--- Material for this task Enclosed Below ---

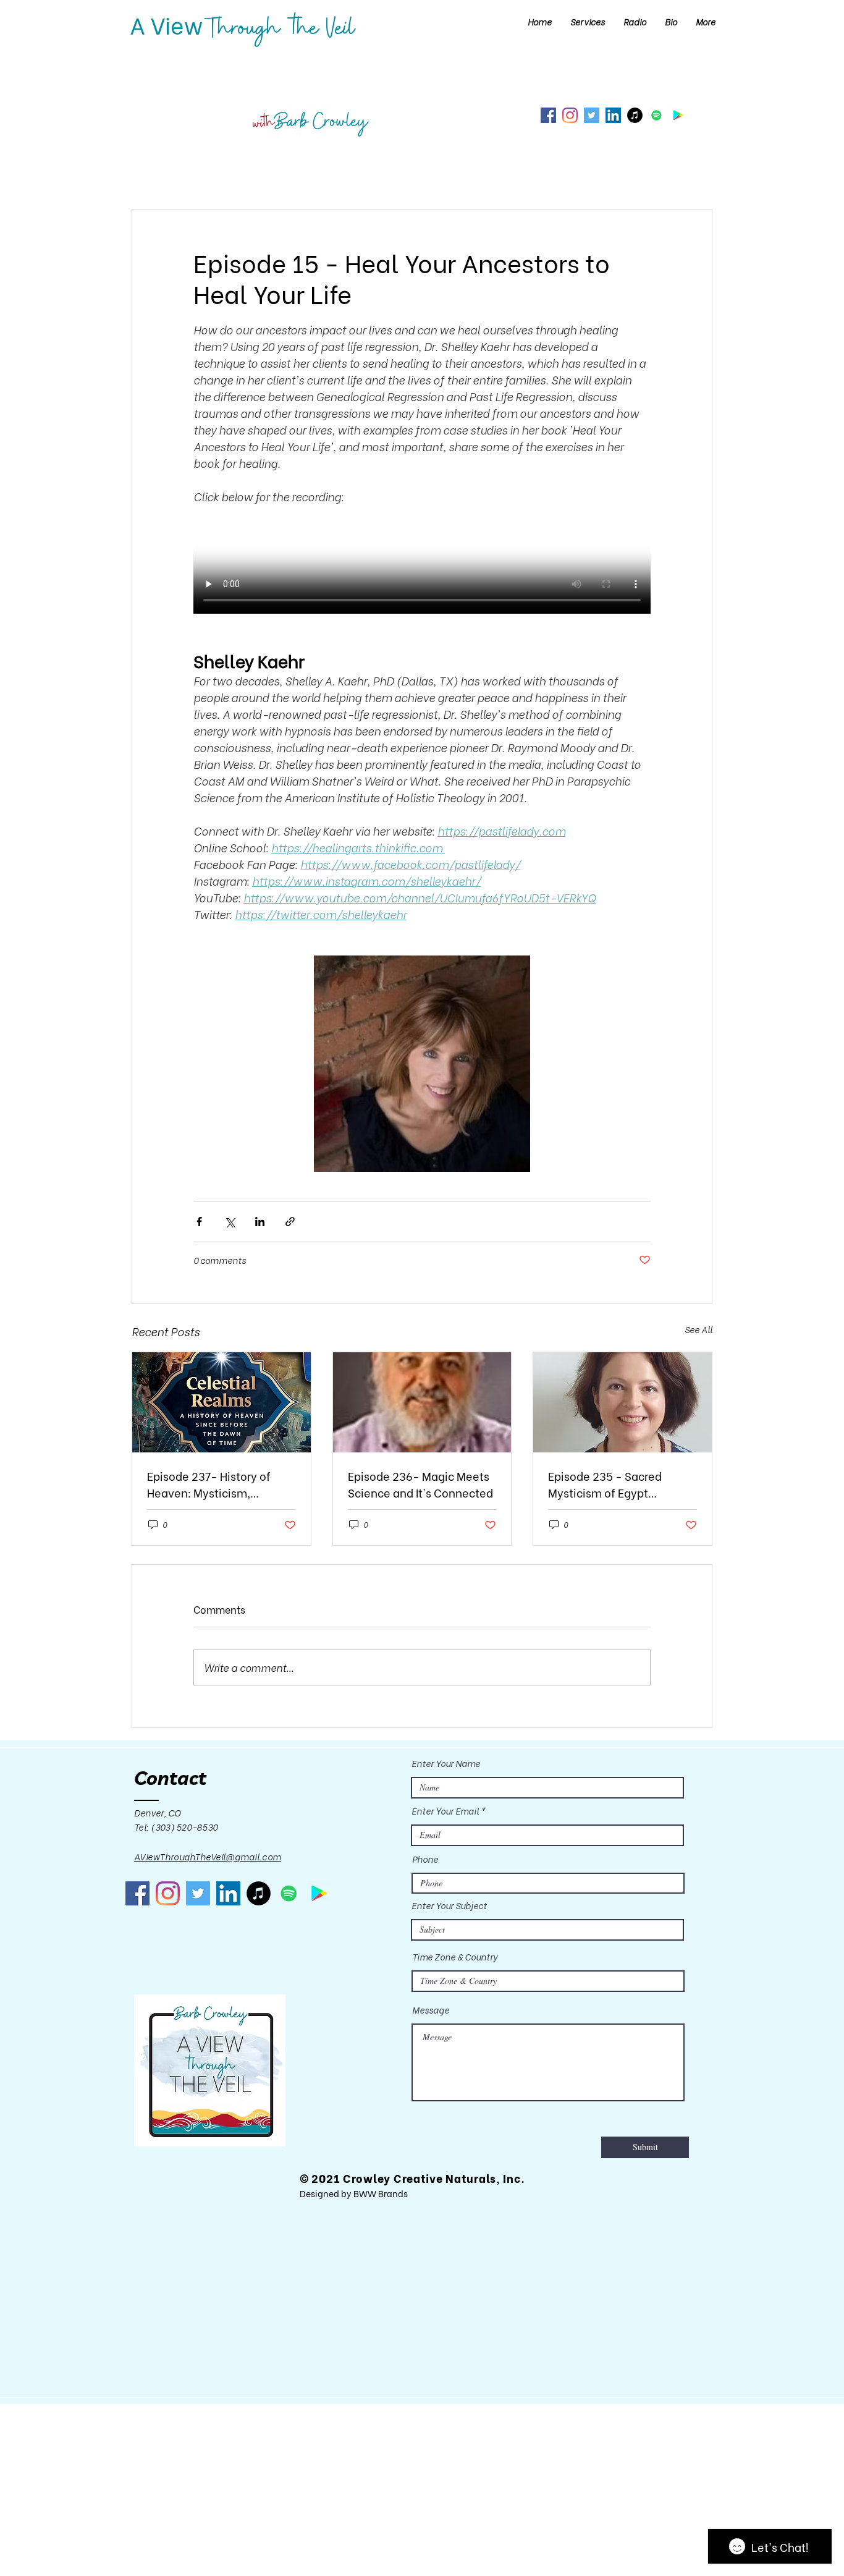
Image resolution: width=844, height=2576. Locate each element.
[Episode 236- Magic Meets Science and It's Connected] (422, 1402)
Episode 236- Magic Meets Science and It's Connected (420, 1484)
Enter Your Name (445, 1763)
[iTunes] (635, 115)
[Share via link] (290, 1221)
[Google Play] (678, 115)
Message (430, 2010)
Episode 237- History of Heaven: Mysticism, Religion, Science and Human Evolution (209, 1484)
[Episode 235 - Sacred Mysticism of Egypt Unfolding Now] (622, 1402)
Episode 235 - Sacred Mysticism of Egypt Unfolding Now (605, 1484)
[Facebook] (548, 115)
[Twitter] (591, 115)
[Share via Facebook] (199, 1221)
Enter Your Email (445, 1811)
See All (698, 1329)
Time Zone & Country (454, 1956)
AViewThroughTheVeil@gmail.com (207, 1856)
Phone (425, 1859)
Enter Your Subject (449, 1905)
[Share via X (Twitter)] (229, 1221)
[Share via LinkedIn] (260, 1221)
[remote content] (422, 568)
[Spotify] (656, 115)
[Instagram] (570, 115)
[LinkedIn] (613, 115)
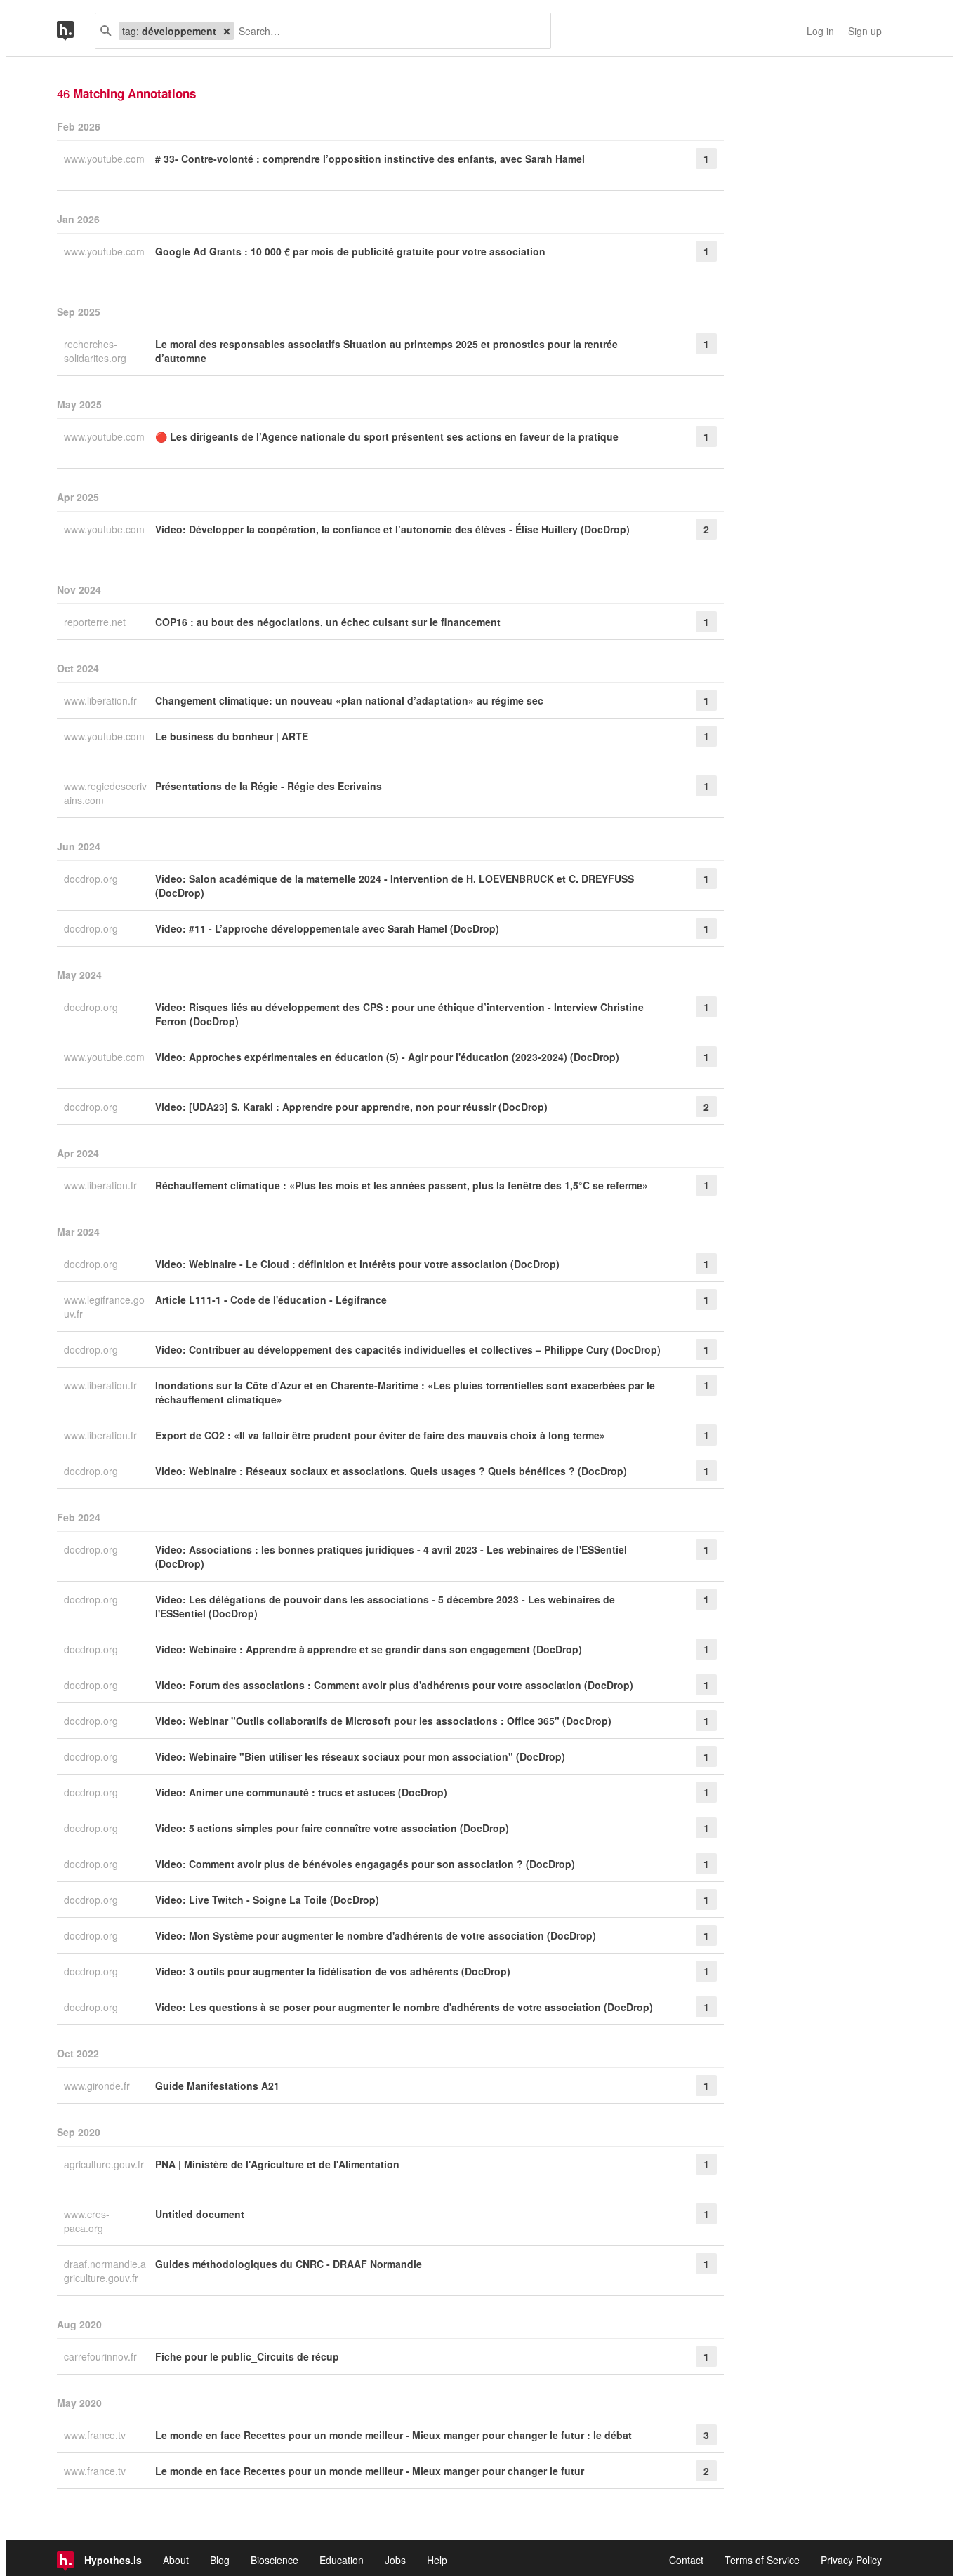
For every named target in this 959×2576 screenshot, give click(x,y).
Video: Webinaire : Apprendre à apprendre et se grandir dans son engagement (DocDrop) (368, 1649)
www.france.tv (96, 2435)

--- End of Enclosed Material for this task ---

Try it
Could you copy exactly, and with no pictures, the lines above from the one containing "[LinkedIn] (613, 115)" through the last line, both included?

Exercise response
[LinkedIn] (613, 115)
For every named target in this 959×2576 screenshot, give click(x,y).
Video: Webinaire : Apprendre à apprendre et se grandir dans son engagement (DocDrop) (368, 1649)
www.france.tv (96, 2435)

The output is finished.